Poet Panic!!!
A review of Jerome Stueart’s “Why the Poets were Banned from the City” in The Angels of Our Better Beasts (ChiZine Publications, 2016)By Derek Newman-Stille
Literature has often been regarded as dangerous, perceived as a potential spark for revolution. It is one of the reasons why books have been banned by groups that sought to prevent access to information.
Jerome Stueart’s “Why the Poets were Banned from the City” explores a society where a conservative group has outlawed literature and any exploration of the imaginative. This society only allows artists to exist for the production of advertisements, the creation of content that drives the economy. Literature unconnected to capitalism, that doesn’t immediately result in the sale of something else is perceived as threatening by this society because it evokes feelings in the audience without giving them a capitalist outlet for them to express their emotions.
Stueart brings attention to the relationship between consumption and art in a capitalistic society, evoking the dangerous way that we tend to entwine art and product. But, he also brings attention to the way that literature is frequently associated with threat, the attempts by groups in power to silence literature that evokes emotional needs and the desire for change.

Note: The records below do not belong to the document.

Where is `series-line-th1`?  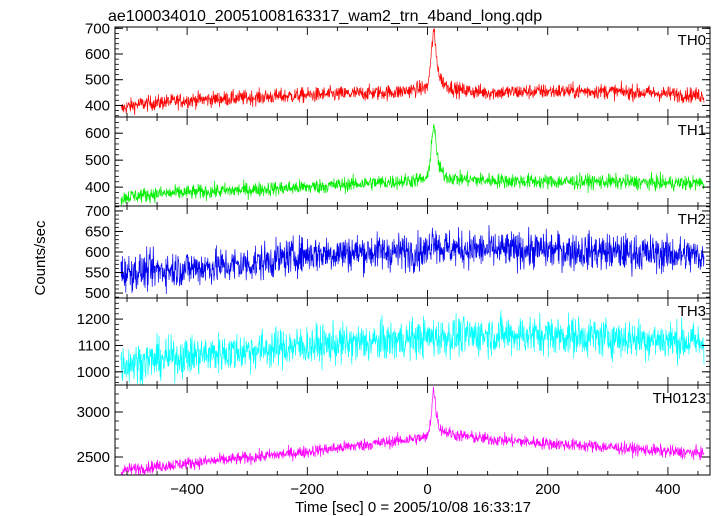
series-line-th1 is located at coordinates (412, 165). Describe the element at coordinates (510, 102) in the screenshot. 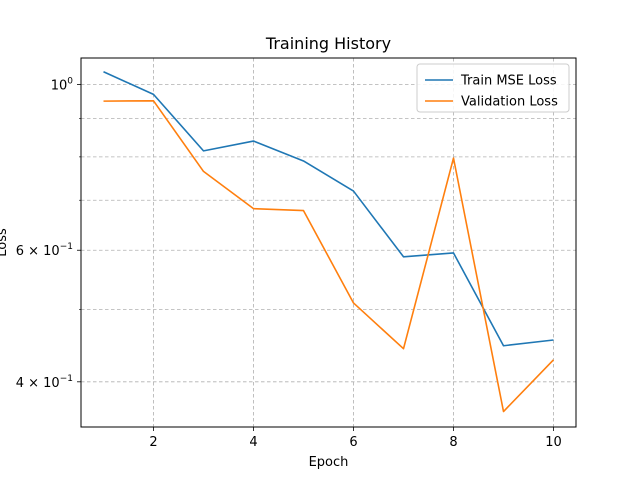

I see `legend-label: Validation Loss` at that location.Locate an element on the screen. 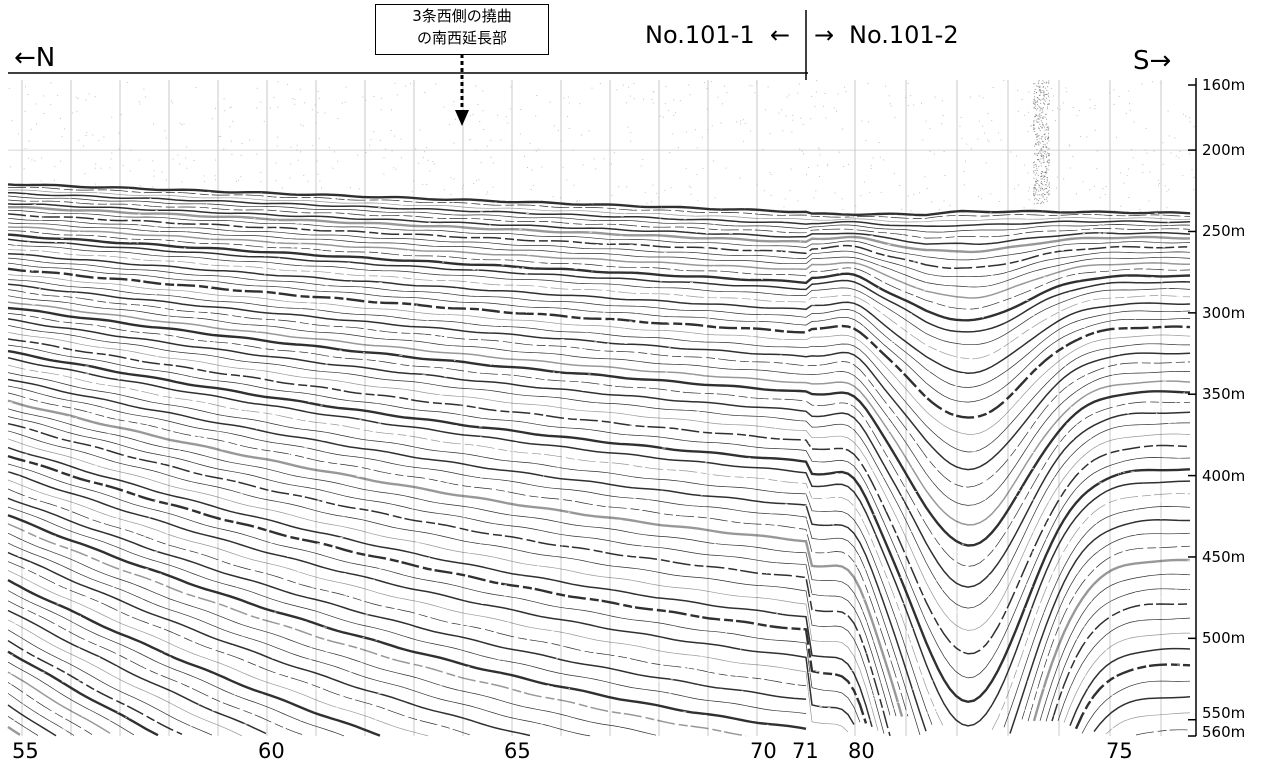 This screenshot has width=1277, height=766. reflector-line is located at coordinates (598, 262).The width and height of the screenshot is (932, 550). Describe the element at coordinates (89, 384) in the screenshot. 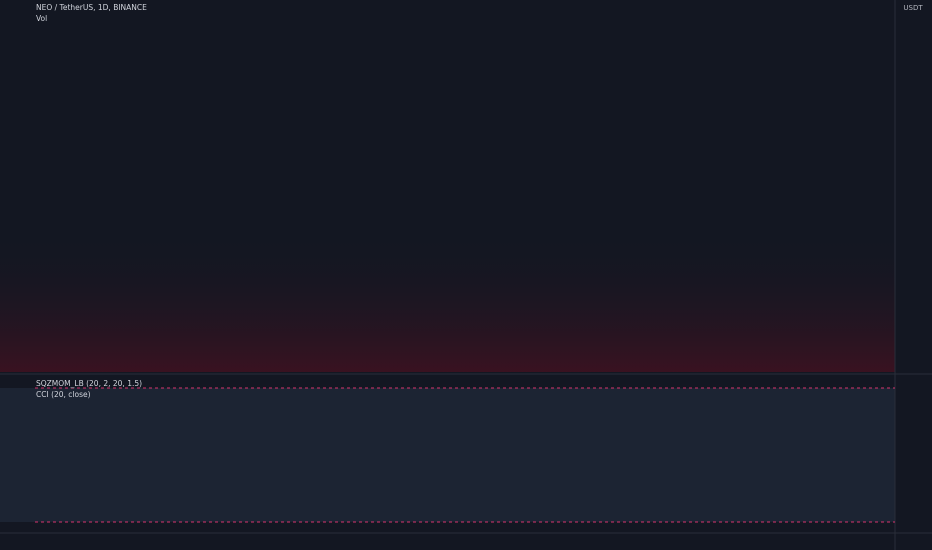

I see `legend-entry: SQZMOM_LB (20, 2, 20, 1.5)` at that location.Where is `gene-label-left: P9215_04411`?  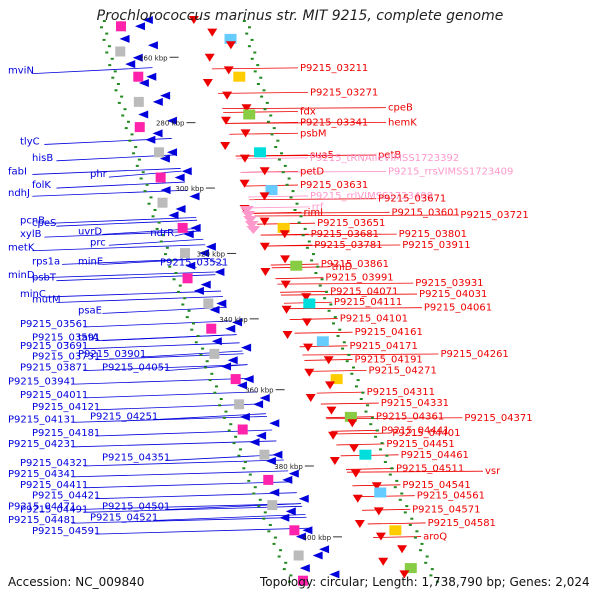 gene-label-left: P9215_04411 is located at coordinates (54, 486).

In Stueart’s narrative, imaginative literature has been banned because it is believed to be threatening, causing people to become emotional and act out. Although imaginative art has been banned, a father discovers a fragment of a poem by Emily Dickinson in his daughter’s hands in the tub that she drowned herself in and begins a new vendetta against poets, perceiving them as creating dangerous literature that causes children to feel too much. This father and the society that empowered him to view literature as a threat is reminiscent of the Satanic Panic of the 1980s where conservative groups tried to suggest that creative games like Dungeons and Dragons were causing mayhem and danger amongst young adults. This rhetoric has frequently been trotted out to try to advocate for the banning of books, cancelling of television shows, and censoring of films, so it is still something that regularly surfaces, often accompanied by the rhetoric of “but what about the children”. The banning of creative works tends to come from a perception of children as blank slates waiting to be filled and forever at threat of being contaminated. Stueart’s narrative explores a society in which this rhetoric is pushed to the next level, where all of society is perceived to be at threat from creative works and the only people who are allowed to read them are artists, but only to fuel their imagination for writing advertisements.

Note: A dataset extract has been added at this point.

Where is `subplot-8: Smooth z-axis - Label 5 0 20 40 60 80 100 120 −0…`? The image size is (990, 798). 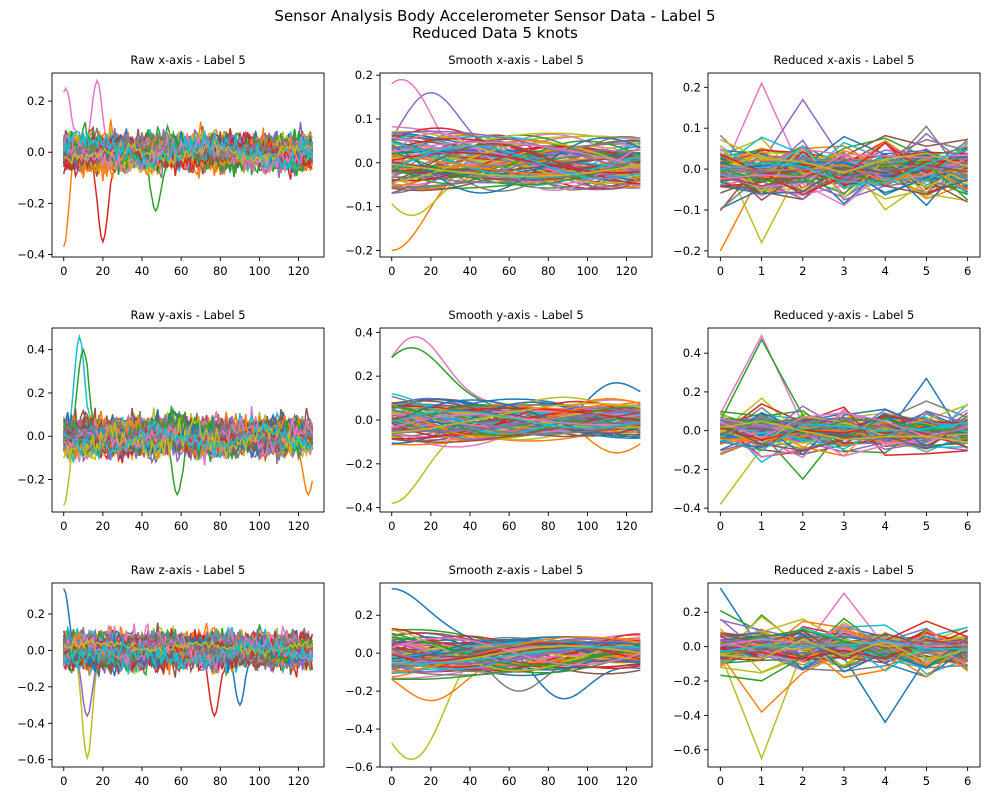 subplot-8: Smooth z-axis - Label 5 0 20 40 60 80 100 120 −0… is located at coordinates (499, 676). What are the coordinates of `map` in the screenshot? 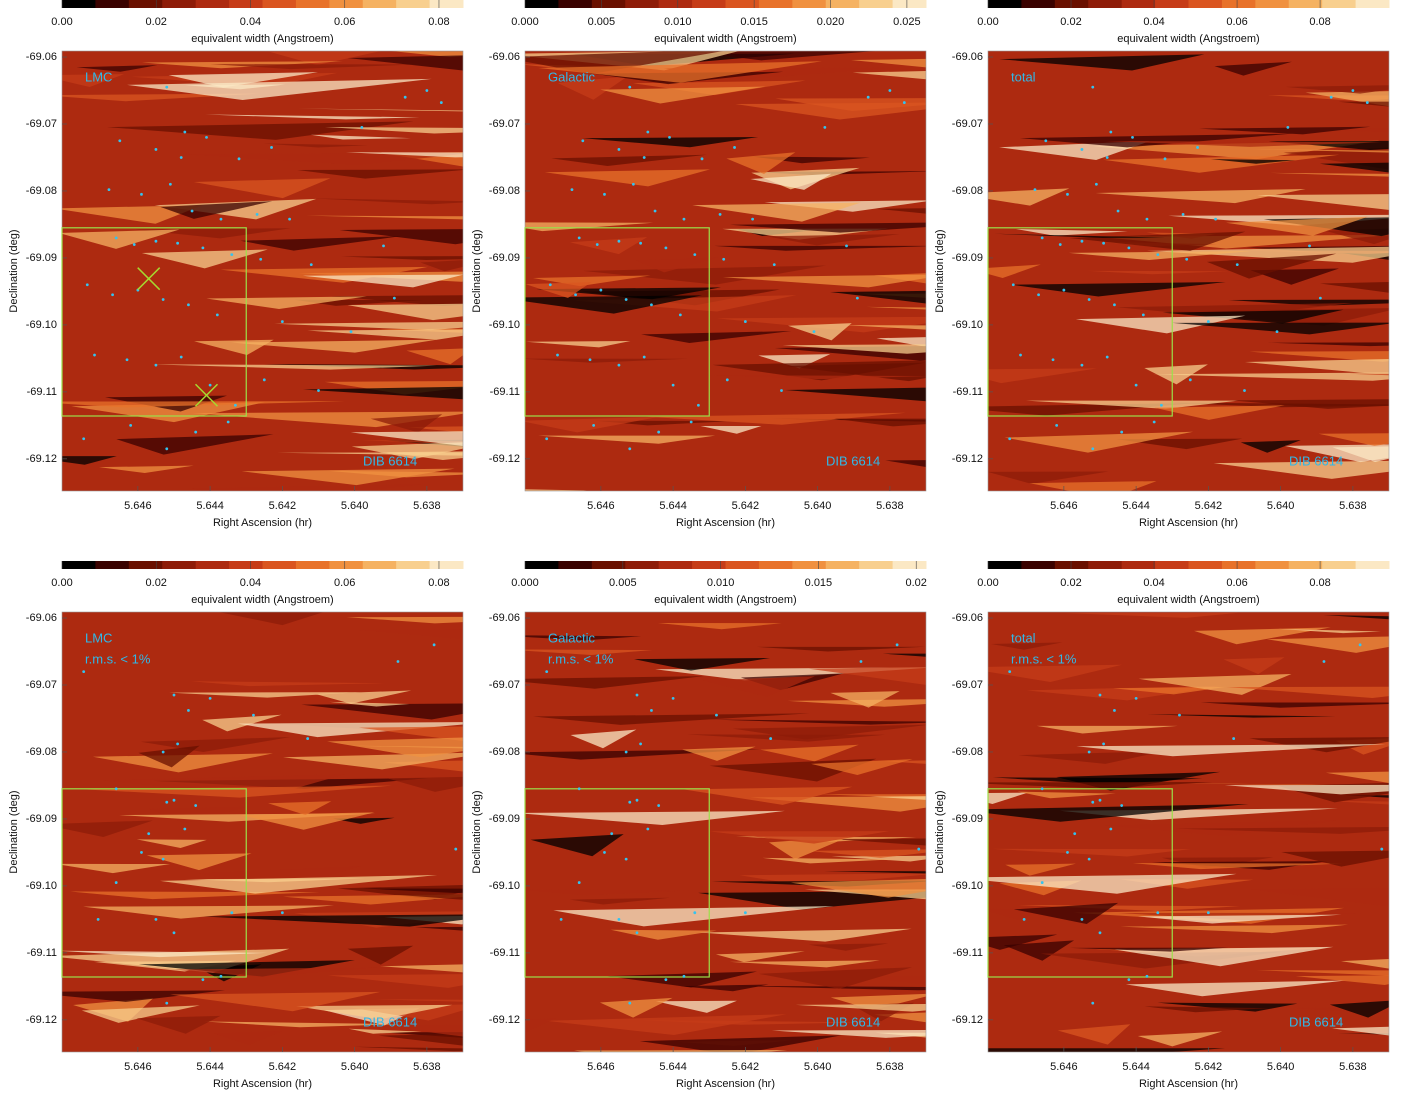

Stueart invites us to consider the ramifications of a society that perceives of art as threat, and reminds us that we are a thin page turn away from that society and should be vigilant of the banning of creative works. This society becomes a people without metaphors, a people who feel a need to act out in some way when experiencing emotion, and a people that have been detached from their history, their stories, their ways of understanding themselves and others.